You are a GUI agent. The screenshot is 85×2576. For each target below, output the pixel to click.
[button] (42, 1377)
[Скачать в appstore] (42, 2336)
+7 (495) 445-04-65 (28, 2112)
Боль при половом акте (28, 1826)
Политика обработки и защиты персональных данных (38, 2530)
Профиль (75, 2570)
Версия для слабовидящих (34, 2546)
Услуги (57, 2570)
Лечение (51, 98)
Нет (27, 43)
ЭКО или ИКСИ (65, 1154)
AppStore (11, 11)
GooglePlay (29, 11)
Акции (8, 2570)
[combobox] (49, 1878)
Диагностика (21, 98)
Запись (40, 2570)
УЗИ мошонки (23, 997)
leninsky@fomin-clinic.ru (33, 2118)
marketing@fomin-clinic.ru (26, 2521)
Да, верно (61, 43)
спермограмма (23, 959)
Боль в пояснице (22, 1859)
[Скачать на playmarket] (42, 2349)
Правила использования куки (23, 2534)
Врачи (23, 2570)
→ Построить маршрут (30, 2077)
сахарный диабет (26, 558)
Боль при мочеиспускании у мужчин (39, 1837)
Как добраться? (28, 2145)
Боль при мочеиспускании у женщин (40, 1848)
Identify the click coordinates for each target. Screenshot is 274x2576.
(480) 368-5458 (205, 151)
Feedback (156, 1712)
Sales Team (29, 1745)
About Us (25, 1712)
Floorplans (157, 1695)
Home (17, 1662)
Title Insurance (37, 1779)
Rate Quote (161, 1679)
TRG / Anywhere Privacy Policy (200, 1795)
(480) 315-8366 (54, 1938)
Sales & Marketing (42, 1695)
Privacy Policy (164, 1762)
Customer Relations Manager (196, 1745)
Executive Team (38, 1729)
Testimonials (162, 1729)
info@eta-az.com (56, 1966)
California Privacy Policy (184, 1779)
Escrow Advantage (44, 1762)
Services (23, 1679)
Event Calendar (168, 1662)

################

## Problem details
Please transcribe exactly the lines above from the line that has "УЗИ мошонки (23, 997)" up to and including the line that has "TRG / Anywhere Privacy Policy (200, 1795)"; no other line belongs in the answer.

## Response
УЗИ мошонки (23, 997)
leninsky@fomin-clinic.ru (33, 2118)
marketing@fomin-clinic.ru (26, 2521)
Да, верно (61, 43)
спермограмма (23, 959)
Боль в пояснице (22, 1859)
[Скачать на playmarket] (42, 2349)
Правила использования куки (23, 2534)
Врачи (23, 2570)
→ Построить маршрут (30, 2077)
сахарный диабет (26, 558)
Боль при мочеиспускании у мужчин (39, 1837)
Как добраться? (28, 2145)
Боль при мочеиспускании у женщин (40, 1848)
Identify the click coordinates for each target. Screenshot is 274x2576.
(480) 368-5458 (205, 151)
Feedback (156, 1712)
Sales Team (29, 1745)
About Us (25, 1712)
Floorplans (157, 1695)
Home (17, 1662)
Title Insurance (37, 1779)
Rate Quote (161, 1679)
TRG / Anywhere Privacy Policy (200, 1795)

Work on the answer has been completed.